The result of many of the telecommunications grade facilities was immediate failure, or eventual failure as they were not likely architected to meet mass extended power failure as is typical in Houston, nor did they appear to be properly maintained, as most of the failures appeared to be due to human error or lack of maintenance best practices.

Why did cell phone reception get so bad?

So lets start with the fact that about 50% of the internet providers in Houston lost their services city wide or submarket regionally at some point. This causes a degradation of services. On top of that, people are utilizing additional services, this surge of capacity coupled with loss of capacity causes localized network degradations on cell towers.

Further complicating things, most cell towers are operating on backup batteries or a small diesel generator. So a similar timer occurs on these systems where the cell towers progressively fail over time with persistent lack of power. We also received information that one of the major cell phone companies lost their entire self built carrier grade data center for multiple days – so you may have even seen differences between some carriers and others depending on their backhaul and ability to deliver services.

Once the total number of towers available go down, the backhaul decreases, and the people utilizing the services remains the same, the cell coverage degrades to an ultimately useless point, despite best efforts for spot coverage with mobile trucks etc.

Recovery Process Creating Additional Damage and Delaying Access To Fix

The primary and ultimately most important thing to get back online is, without a doubt, the power. This is not only for life safety, air conditioning for people, and many other reasons, but these carriers , cell towers, etc. also ultimately rely on power in the absence of more comprehensive backup generation.

While the power recovery efforts were being lead by linemen, the fiber providers are rightly deprioritized for accessing fiber cuts and damaged fiber strands. The fiber cuts were also propagated further by the lineman doing work and having to re-string and re-pole. The damage was observed to not only aerial, but also buried fiber, likely due to having to drill to place additional poles.

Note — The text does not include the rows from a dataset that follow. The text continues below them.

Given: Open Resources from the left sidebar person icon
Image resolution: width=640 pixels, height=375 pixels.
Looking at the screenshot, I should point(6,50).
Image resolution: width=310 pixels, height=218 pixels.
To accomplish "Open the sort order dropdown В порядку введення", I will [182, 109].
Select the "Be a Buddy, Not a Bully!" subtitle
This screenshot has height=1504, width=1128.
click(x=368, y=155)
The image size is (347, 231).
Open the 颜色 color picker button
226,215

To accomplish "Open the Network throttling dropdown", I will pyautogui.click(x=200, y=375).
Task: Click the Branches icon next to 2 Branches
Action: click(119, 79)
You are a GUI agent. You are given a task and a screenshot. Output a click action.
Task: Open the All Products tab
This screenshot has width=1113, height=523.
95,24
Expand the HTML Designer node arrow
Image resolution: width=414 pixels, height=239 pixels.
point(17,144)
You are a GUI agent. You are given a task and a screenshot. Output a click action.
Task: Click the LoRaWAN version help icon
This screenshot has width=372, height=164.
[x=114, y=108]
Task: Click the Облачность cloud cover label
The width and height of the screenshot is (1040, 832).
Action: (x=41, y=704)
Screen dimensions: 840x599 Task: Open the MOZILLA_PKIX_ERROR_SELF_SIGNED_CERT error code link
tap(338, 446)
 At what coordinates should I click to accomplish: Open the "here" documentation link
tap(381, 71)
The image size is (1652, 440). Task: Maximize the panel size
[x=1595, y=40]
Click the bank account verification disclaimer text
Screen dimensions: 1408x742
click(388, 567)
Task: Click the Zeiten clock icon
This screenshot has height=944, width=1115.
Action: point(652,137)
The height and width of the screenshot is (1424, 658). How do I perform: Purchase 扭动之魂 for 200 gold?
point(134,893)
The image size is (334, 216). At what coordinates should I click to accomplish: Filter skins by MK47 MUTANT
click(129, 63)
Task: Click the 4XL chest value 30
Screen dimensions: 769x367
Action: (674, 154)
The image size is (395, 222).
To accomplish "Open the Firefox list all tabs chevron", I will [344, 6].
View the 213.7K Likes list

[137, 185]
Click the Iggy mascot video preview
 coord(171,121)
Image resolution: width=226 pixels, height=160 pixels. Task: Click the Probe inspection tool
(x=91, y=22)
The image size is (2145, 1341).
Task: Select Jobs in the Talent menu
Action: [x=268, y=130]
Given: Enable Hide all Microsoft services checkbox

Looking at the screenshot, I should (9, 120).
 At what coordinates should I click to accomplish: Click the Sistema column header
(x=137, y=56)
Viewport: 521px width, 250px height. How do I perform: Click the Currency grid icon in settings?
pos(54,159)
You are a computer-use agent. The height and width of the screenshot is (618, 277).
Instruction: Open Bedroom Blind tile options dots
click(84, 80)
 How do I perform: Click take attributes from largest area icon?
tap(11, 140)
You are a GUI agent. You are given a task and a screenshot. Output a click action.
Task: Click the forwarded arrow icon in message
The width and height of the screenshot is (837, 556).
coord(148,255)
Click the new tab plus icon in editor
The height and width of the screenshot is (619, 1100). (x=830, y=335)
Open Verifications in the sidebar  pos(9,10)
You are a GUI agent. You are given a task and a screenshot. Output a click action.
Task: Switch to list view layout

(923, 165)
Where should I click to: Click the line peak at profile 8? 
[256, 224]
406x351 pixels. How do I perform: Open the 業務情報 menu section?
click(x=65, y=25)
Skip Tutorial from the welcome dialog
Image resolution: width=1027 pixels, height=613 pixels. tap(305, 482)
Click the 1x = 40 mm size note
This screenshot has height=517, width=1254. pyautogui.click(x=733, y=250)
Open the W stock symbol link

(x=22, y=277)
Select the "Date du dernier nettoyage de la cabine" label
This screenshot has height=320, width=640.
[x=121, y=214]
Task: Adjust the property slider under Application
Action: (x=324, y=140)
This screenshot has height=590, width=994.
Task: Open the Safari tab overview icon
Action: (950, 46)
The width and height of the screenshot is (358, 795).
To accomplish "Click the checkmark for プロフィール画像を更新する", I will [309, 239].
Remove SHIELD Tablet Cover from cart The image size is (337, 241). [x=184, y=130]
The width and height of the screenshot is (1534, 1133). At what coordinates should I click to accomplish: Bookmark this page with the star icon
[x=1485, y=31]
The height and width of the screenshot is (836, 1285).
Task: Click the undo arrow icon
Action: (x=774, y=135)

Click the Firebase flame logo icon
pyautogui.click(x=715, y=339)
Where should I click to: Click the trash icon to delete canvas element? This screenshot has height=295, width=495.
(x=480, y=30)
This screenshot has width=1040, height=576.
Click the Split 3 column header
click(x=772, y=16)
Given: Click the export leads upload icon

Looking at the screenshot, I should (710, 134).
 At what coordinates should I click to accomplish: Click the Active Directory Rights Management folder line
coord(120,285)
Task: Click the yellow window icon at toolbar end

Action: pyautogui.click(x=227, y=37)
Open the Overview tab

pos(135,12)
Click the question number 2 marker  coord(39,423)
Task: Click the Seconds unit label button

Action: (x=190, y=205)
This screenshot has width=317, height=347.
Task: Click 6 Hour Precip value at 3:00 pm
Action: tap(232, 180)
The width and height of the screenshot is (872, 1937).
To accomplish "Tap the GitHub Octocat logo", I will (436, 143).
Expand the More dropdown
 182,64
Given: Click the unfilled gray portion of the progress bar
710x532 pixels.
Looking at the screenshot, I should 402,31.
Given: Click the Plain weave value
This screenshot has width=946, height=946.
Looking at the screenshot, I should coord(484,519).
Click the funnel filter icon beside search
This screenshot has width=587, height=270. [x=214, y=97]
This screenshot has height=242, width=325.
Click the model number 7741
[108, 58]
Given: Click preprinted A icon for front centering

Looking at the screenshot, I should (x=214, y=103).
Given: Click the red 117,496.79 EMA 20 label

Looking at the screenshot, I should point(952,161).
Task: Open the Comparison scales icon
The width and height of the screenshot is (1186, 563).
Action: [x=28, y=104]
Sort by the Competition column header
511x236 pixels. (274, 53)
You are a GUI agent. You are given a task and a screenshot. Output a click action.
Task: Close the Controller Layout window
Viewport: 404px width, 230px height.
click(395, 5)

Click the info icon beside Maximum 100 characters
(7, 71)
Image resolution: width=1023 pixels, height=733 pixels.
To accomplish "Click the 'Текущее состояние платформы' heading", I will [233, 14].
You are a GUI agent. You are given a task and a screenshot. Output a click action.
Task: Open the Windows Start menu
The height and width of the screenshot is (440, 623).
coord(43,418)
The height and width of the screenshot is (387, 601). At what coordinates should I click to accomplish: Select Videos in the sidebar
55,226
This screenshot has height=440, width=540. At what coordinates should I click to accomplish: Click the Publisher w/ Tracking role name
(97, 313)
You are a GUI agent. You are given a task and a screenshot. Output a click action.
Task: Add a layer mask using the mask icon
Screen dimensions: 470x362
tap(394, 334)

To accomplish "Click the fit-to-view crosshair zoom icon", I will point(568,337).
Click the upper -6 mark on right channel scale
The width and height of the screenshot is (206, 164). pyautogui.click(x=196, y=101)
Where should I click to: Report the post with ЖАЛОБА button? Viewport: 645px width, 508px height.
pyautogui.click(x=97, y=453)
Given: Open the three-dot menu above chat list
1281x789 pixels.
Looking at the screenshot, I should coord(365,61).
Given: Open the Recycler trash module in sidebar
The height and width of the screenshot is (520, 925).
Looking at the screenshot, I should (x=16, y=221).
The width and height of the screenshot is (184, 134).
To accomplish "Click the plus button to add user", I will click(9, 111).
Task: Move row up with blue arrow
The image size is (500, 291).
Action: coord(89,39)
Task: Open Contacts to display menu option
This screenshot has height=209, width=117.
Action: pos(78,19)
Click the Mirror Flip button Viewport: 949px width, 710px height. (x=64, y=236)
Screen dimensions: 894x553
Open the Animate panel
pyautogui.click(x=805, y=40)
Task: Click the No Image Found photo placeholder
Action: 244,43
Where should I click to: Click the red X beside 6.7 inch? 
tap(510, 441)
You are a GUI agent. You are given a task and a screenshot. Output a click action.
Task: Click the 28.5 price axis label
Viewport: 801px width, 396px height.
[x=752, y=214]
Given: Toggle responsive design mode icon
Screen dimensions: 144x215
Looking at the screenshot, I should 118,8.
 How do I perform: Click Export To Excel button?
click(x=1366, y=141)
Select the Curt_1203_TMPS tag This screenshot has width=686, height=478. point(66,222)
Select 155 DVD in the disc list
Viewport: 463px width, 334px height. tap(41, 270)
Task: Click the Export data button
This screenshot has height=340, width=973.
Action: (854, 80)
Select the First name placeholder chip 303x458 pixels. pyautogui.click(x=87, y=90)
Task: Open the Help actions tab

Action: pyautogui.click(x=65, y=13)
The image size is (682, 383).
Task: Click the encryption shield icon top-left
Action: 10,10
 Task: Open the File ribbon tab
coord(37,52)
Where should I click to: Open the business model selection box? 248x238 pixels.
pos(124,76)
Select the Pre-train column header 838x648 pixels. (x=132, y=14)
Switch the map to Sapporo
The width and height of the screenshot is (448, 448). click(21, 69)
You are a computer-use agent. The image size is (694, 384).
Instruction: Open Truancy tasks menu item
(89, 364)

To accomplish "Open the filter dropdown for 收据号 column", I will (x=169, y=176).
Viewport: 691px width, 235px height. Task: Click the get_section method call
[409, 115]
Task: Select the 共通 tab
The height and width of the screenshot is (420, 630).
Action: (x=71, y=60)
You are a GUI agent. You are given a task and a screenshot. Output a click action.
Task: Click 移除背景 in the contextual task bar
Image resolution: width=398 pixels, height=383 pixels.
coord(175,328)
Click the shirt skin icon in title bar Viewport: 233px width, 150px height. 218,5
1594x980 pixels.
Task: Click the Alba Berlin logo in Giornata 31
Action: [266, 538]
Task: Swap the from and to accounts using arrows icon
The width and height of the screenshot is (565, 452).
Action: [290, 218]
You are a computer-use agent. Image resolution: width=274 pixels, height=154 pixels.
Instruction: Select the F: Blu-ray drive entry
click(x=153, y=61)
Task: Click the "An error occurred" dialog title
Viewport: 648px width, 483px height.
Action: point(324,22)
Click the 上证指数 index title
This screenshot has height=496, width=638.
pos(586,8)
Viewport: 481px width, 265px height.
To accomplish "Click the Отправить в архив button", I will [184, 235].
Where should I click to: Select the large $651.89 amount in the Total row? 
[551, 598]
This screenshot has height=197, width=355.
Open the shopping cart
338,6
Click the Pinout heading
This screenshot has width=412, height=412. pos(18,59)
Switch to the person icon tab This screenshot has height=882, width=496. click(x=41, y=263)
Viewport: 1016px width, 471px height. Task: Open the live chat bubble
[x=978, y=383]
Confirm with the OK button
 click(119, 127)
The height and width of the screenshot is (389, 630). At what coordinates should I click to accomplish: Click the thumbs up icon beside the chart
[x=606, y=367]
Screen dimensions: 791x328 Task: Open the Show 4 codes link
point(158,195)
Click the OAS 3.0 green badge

Consider the fact that >10,000 linemen descended on the City of Houston many of which have not worked here before. it’s a natural and unavoidable part of collateral damage. So ultimately we saw fiber damages continuing to occur for weeks after the hurricane, which did locally impact internet providers.

Takeaways

Distributed low end redundancy works in a lot of cities, but its not architected to be successful in Houston. If you have business critical needs, ask your carrier if they are popped in a data center for their gateways. Self managed carrier grade facilities proved to not be sufficient for multiple reasons. Cell towers may benefit from natural gas solutions at the edge. Battery backup may work in some cities but is not appropriate for Houston.

The initial event is just the beginning of issues for the internet with a hurricane, with the worst coming 12 hours after the initial loss of power. Prepare accordingly for this.

Lingering and new impacts can occur for weeks afterwards due to recovery efforts and fiber cuts.

We heard reports that hospitals with power were entirely offline for their important EHR and ambulatory systems due to no internet. We at TRG think its time to re-frame what critical load means from a statutory designation perspective, and standards should be built that apply to carriers to build to meet the needs of Houston. Carriers and multi tenant data centers play an incredibly important role in infrastructure, and to our knowledge the multi tenant data centers in Houston, for the most part, performed without failure. The carriers need to meet the same standards and serve the market appropriately.

We are thankful to have had 13 carriers at our data center, and while we observed multiple becoming affected at any given time, our clients were able to have the benefit of access to many carriers, underlying the value that data centers play in a community.

As the world continues to digitize, the internet is an increasingly important part of every aspect of our lives.